Everything in the records is to be written out exactly, except the pictures.

───── Material provided

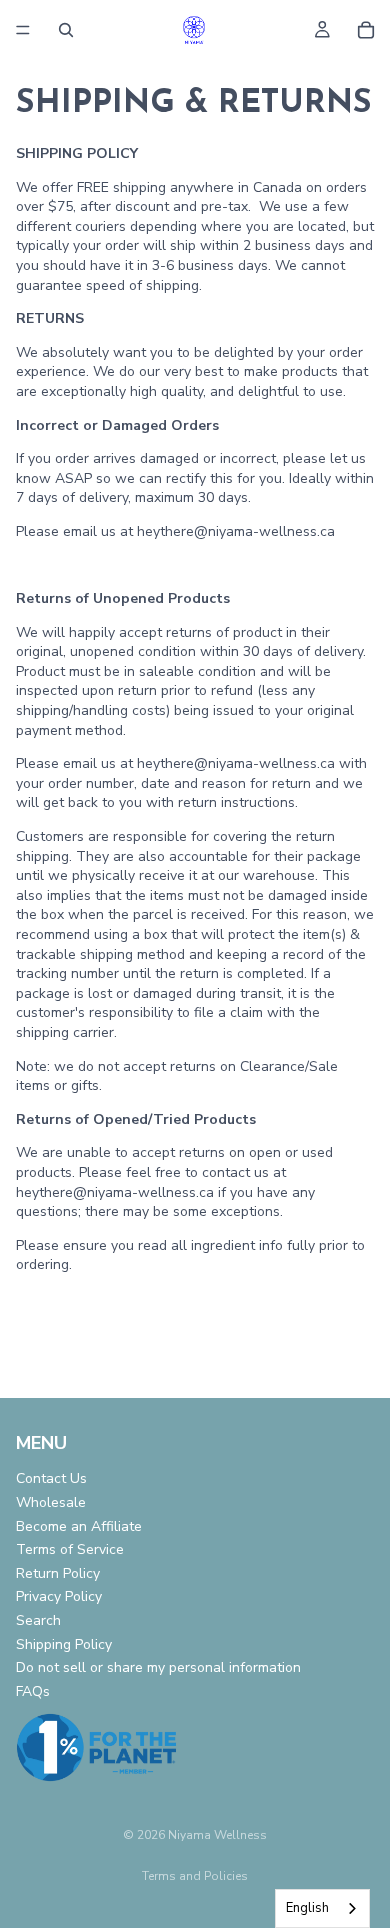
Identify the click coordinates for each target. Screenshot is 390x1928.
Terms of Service (70, 1549)
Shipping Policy (64, 1644)
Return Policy (58, 1573)
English (307, 1908)
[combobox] (322, 1908)
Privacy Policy (59, 1596)
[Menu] (23, 30)
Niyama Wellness (217, 1835)
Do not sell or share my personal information (158, 1667)
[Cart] (366, 30)
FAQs (33, 1691)
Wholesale (51, 1502)
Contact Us (51, 1478)
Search (38, 1620)
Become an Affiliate (79, 1526)
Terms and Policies (195, 1876)
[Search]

──────────

Written response —
Identify the click coordinates for each target. Screenshot is 390x1928.
Terms of Service (70, 1549)
Shipping Policy (64, 1644)
Return Policy (58, 1573)
English (307, 1908)
[combobox] (322, 1908)
Privacy Policy (59, 1596)
[Menu] (23, 30)
Niyama Wellness (217, 1835)
Do not sell or share my personal information (158, 1667)
[Cart] (366, 30)
FAQs (33, 1691)
Wholesale (51, 1502)
Contact Us (51, 1478)
Search (38, 1620)
Become an Affiliate (79, 1526)
Terms and Policies (195, 1876)
[Search]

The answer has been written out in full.